Sharp, nationwide price increases would be the most dramatic effect of a refinery accident on either the East or West coasts. Even in calmer times, explosions at major refineries have triggered price hikes in energy markets.

“The impact (of a closed refinery) might be more visible now because there is more tension in the market,” said Blackwell at Chevron. “If there is a fire or a problem at a refinery that is not going to have a major impact on supply, the market may react anyway in the short run in an emotional manner.”
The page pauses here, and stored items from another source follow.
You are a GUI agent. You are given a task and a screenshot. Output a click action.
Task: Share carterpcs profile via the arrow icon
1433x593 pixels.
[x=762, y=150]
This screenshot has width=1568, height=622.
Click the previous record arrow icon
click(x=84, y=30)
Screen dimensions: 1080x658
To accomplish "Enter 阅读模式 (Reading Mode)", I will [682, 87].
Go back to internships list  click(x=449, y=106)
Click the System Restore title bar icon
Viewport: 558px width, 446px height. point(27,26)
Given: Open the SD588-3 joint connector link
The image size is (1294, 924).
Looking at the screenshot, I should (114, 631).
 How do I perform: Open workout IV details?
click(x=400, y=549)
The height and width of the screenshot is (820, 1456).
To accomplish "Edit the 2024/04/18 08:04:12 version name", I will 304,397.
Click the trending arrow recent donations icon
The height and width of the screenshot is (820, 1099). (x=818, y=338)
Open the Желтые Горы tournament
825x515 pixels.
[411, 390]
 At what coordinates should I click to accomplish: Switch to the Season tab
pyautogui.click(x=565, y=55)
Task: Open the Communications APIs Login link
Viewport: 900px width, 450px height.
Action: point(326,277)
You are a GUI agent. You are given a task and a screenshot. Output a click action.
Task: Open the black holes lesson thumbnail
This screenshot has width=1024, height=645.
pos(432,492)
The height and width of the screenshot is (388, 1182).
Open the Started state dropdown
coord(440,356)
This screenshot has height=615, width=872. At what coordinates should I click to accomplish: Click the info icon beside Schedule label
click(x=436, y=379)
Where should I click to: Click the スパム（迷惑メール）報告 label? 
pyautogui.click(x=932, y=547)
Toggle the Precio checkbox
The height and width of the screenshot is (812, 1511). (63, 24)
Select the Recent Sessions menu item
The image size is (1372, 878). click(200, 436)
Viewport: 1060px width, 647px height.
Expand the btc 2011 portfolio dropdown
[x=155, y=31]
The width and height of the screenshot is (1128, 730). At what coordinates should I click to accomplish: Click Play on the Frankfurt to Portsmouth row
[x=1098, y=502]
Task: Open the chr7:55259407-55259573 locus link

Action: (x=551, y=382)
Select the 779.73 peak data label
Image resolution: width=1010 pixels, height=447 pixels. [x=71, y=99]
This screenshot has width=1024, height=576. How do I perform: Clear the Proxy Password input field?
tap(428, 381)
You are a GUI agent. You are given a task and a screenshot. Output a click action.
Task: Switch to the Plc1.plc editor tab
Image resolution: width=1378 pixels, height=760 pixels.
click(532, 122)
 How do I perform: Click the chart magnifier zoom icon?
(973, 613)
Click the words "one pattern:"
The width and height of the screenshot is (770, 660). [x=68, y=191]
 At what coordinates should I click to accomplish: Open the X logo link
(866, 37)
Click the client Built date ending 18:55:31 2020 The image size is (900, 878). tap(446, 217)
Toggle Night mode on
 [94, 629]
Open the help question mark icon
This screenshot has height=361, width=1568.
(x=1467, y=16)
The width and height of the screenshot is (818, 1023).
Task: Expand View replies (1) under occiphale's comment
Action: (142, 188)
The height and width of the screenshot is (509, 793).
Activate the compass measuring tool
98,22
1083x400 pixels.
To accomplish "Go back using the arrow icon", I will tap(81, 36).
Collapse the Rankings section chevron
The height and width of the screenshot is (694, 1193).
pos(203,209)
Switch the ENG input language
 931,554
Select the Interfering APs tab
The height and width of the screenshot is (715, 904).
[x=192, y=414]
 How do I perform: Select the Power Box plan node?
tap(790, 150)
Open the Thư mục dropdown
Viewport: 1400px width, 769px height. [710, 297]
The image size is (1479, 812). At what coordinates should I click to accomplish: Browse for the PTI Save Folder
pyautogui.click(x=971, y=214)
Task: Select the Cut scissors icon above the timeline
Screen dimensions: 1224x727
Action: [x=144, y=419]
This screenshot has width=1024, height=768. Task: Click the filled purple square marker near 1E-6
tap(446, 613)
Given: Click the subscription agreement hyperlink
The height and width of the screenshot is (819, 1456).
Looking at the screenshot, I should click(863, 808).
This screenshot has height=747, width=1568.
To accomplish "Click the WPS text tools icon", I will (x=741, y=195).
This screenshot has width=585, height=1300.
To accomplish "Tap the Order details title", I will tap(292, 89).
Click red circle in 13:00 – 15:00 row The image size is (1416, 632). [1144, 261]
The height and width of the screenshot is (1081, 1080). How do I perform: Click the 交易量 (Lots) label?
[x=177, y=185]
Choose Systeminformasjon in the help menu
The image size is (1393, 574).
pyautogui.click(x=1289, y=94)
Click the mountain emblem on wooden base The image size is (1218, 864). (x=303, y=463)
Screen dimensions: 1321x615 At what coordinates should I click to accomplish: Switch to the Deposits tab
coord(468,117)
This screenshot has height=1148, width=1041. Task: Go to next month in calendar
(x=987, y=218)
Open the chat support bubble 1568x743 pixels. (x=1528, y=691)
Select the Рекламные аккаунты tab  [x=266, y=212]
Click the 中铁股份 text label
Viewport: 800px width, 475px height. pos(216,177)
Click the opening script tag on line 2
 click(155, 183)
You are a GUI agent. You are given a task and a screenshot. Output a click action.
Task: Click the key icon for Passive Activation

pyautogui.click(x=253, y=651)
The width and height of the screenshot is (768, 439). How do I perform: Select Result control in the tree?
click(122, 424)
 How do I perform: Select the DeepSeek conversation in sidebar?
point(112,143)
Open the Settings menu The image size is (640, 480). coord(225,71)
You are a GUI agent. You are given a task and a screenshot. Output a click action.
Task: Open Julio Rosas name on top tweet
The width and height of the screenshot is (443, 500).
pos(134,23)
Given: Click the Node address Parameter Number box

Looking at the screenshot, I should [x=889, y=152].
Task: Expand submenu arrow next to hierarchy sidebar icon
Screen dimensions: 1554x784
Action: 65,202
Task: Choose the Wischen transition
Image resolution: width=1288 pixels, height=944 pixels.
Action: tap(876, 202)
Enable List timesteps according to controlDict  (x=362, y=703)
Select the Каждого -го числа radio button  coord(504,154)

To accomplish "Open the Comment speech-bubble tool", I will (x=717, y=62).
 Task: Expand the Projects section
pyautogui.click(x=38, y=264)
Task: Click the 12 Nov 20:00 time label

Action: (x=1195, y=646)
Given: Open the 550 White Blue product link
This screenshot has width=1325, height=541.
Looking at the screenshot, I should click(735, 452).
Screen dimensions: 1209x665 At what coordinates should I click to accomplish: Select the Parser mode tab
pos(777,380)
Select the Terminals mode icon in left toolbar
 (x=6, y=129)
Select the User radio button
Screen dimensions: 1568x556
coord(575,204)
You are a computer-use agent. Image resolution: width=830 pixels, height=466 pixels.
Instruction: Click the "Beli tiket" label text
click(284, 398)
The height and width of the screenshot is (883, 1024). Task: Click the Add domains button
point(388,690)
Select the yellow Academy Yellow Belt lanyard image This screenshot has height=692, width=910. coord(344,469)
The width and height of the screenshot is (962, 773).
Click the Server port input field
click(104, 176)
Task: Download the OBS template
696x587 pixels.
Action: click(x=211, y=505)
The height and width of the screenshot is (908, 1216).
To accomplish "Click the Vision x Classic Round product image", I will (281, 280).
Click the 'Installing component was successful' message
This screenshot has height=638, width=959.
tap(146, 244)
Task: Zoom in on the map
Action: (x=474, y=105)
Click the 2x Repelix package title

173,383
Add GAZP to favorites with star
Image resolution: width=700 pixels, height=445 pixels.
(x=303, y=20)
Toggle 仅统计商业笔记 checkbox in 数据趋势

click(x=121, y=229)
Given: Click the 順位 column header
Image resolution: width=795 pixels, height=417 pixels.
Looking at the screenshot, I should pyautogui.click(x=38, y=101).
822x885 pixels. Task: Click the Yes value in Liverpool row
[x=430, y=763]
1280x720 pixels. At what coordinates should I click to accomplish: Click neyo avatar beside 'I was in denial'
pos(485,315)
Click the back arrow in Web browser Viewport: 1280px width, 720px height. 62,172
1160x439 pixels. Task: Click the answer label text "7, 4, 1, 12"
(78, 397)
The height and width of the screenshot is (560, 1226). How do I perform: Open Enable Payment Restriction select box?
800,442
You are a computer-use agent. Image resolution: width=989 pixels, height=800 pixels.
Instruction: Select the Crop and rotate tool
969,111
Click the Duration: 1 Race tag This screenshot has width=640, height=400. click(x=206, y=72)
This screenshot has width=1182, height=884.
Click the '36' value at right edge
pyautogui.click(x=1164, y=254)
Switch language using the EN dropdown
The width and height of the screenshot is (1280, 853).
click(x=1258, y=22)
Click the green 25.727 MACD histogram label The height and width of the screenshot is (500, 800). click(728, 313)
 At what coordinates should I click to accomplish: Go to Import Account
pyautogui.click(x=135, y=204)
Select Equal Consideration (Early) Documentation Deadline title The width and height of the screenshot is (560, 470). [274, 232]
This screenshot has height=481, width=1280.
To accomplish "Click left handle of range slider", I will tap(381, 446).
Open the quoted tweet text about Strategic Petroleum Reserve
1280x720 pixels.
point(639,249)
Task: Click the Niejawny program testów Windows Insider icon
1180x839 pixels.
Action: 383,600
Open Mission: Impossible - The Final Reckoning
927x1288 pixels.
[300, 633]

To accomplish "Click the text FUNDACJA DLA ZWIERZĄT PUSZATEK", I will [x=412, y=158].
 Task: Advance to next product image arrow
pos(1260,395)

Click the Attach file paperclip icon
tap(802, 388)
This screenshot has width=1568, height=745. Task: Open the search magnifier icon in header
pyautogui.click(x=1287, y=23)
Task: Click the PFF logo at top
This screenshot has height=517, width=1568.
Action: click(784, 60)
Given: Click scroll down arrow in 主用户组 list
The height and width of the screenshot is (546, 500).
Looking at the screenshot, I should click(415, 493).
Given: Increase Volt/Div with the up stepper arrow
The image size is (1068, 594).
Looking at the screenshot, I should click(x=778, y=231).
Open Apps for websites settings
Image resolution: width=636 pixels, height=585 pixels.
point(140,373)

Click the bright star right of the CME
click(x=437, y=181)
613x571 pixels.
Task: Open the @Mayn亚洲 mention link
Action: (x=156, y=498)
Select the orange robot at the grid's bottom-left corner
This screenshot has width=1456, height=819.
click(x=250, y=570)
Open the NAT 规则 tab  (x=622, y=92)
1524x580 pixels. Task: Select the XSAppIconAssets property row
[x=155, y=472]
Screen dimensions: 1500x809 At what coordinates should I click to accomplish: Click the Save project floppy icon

But a surge in prices would be temporary as lost capacity is offset from other sources and as emotions cool down, industry officials say. “It’s worth a nickel a gallon for two or three days at wholesale and spot price,” said Scott T. Jones, president of AUS Consultants in Philadelphia.

Jones, like other observers, is grateful that the current crunch in refinery production did not come in midsummer, when the demand for gasoline is at its peak.

“A loss of a capacity come mid-October will not be as big a deal,” he said.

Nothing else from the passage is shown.